A Long Island home-healthcare agency has bizarrely claimed a dozing 84-year-old dementia patient is herself to blame for nearly being stabbed to death with a chef’s knife by one of its aides.
Aides at Home — the Hicksville nonprofit whose aide Amanda Fraser is facing attempted-murder charges in the October 2025 incident — argued in new court papers that elderly Wendy Wilson’s injuries were caused “in whole or in part” by her own “culpable conduct” and “without any negligence” by their staff — despite video apparently showing her sleeping and then being stabbed.
“The nerve of them to blame the victim when the video clearly shows Amanda Fraser and Aides At Home that hired her caused Wendy Wilson’s life-threatening injuries,” Wilson’s lawyer, Robert Brown, told The Post.
“They let Fraser be alone with Wilson — how could my client be culpable?”

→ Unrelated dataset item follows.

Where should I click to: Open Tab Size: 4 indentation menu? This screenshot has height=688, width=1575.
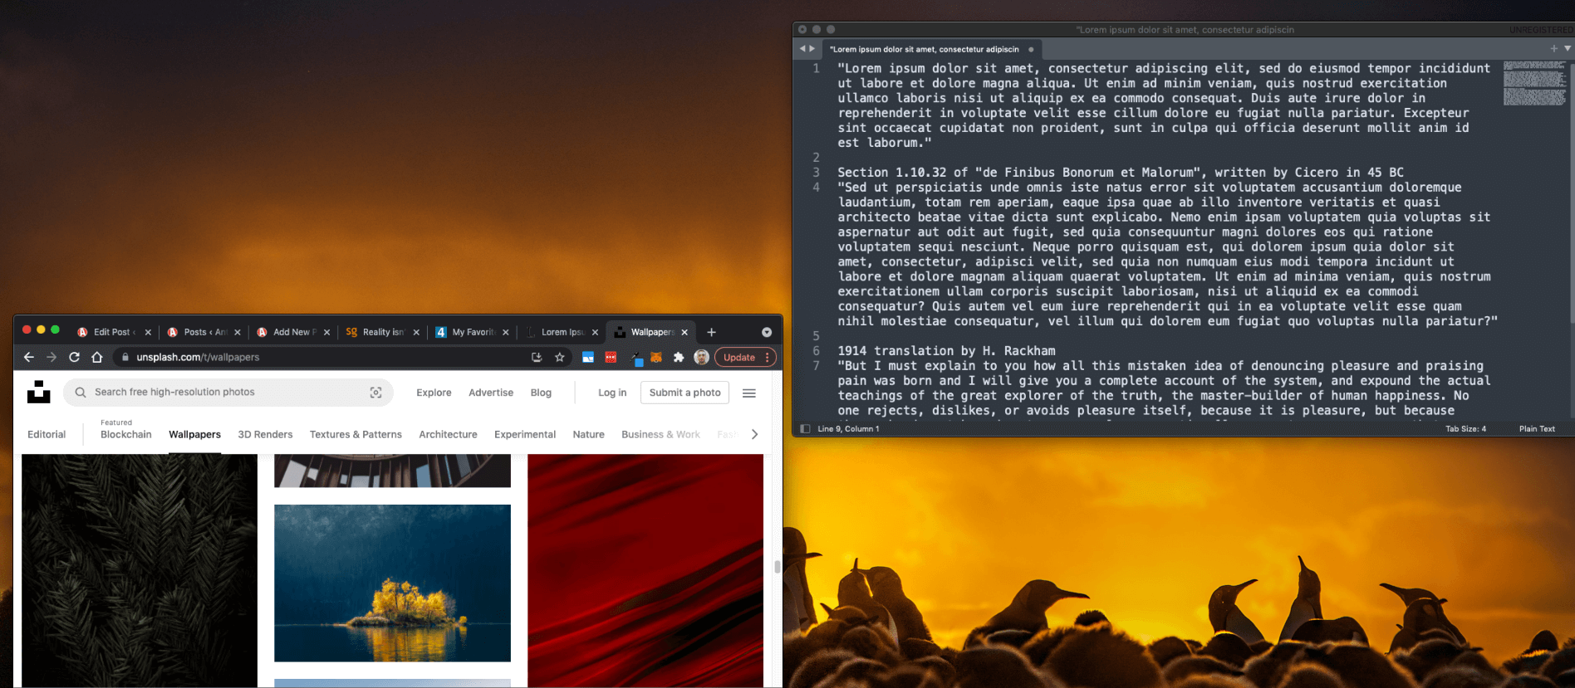click(1465, 428)
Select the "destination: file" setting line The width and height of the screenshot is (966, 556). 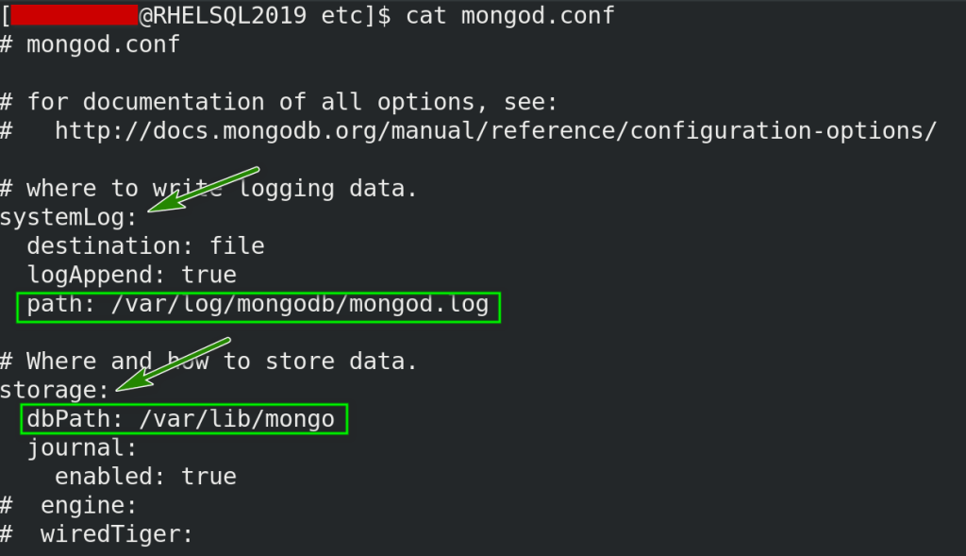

The company’s seemingly bizarre defense was filed earlier this month in response to Wilson’s suit in April alleging negligence.
Wilson’s lawsuit also claims that Aides at Home, which employs aides in patients’ homes throughout New York City and Long Island, knew or should have known Fraser had violent tendencies toward patients before the attack.
Aides at Home denied all of Wilson’s allegations in its filing.
Fraser, 23, was indicted in November and could face up to 25 years in prison if convicted in the alleged crime that reportedly occurred in Wilson’s Massapequa home Oct. 29, 2025.
The aide was caught on video allegedly holding an 8-inch knife in Wilson for roughly 16 minutes, whispering for the elderly woman to “just let go” while also demanding that she look her in the eyes as she screamed in excruciating pain, according to footage viewed by The Post.
When Wilson didn’t die, Fraser allegedly pulled the blade from her patient’s torso and took off, leaving the elderly woman bleeding out at almost 2:30 a.m.
The elderly woman wasn’t found until hours later, at roughly 8:30 a.m., when officers discovered her clinging to life during a welfare check requested by a loved one.
She was rushed to Nassau University Medical Center for a puncture to her lung and remained in the hospital for about a week from an infection that stemmed from the stab wound, police said.
Fraser was arrested in her hometown of Queens on Oct. 29 by Nassau County cops and charged with attempted murder and a slew of other offenses.
“As her family, we just want justice for Wendy,” said Kery Kilgannon, Wilson’s son, to The Post.
“But the prosecutors have told us that it could be three to five years before we see a trial.
“Hard to believe that justice is so hard to come by,” Wilson’s son said.
Alejandra Gil, the lawyer representing Aides at Home who signed the filing, did not respond to The Post’s request for comment.